Rather than relying solely on additional hardware, the solution involved addressing architectural bottlenecks, optimizing request processing pipelines, and improving system observability.

The Initial System Architecture

The system was originally designed as a synchronous microservice architecture responsible for routing and processing financial transactions between external vendors and client systems.

A typical transaction flow included:

Incoming client request
Authentication and validation
Request transformation
Routing to external vendor APIs
Response processing
Logging and persistence

While the architecture was modular and easy to maintain, several characteristics limited its throughput:

Blocking request handling
Excessive database calls
Heavy request transformation layers
Synchronous external service dependencies

Under load testing, the system began to degrade significantly beyond 20 TPS, with increasing latency and thread saturation.

Performance Bottleneck Discovery

Improving throughput required first understanding where time and resources were being consumed.

Several techniques were used to identify bottlenecks:

Load testing to simulate production traffic
Thread analysis to observe blocking operations
Latency profiling across services
Database query monitoring

Key issues discovered included:

Thread Pool Saturation

The traditional thread-per-request model caused threads to remain blocked while waiting for I/O operations such as database queries or external API responses.

Database Dependency

Each request triggered multiple database queries for configuration, authentication, and routing logic. Under heavy load, database connection pools became saturated.

Excessive Payload Processing

Multiple layers of request transformation increased CPU overhead and added unnecessary latency to each transaction.

Network Latency Accumulation

The system relied heavily on synchronous calls to external services, causing the critical path of request processing to become longer.
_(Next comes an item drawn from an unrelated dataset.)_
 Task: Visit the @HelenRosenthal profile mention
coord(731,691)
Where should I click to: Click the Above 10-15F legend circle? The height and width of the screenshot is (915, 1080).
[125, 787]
Architectural Improvements

To address these issues, several architectural optimizations were implemented.

Moving Toward Non-Blocking Processing

The system transitioned from blocking request handling to non-blocking processing models.

Using event-driven frameworks allowed the system to handle significantly more concurrent requests while using fewer threads.

Benefits included:

Higher concurrency
Reduced thread utilization
Improved CPU efficiency

This change alone significantly increased the system's capacity to process transactions.

Reducing Database Interactions

Since database operations were among the slowest parts of the request flow, several optimizations were introduced:

Caching frequently accessed configuration data
Eliminating redundant queries
Reducing transactional writes in the critical request path

Moving configuration lookups into memory reduced the number of database round trips per request.

Optimizing Request Routing

The request router was redesigned to become a lightweight routing layer capable of handling high concurrency.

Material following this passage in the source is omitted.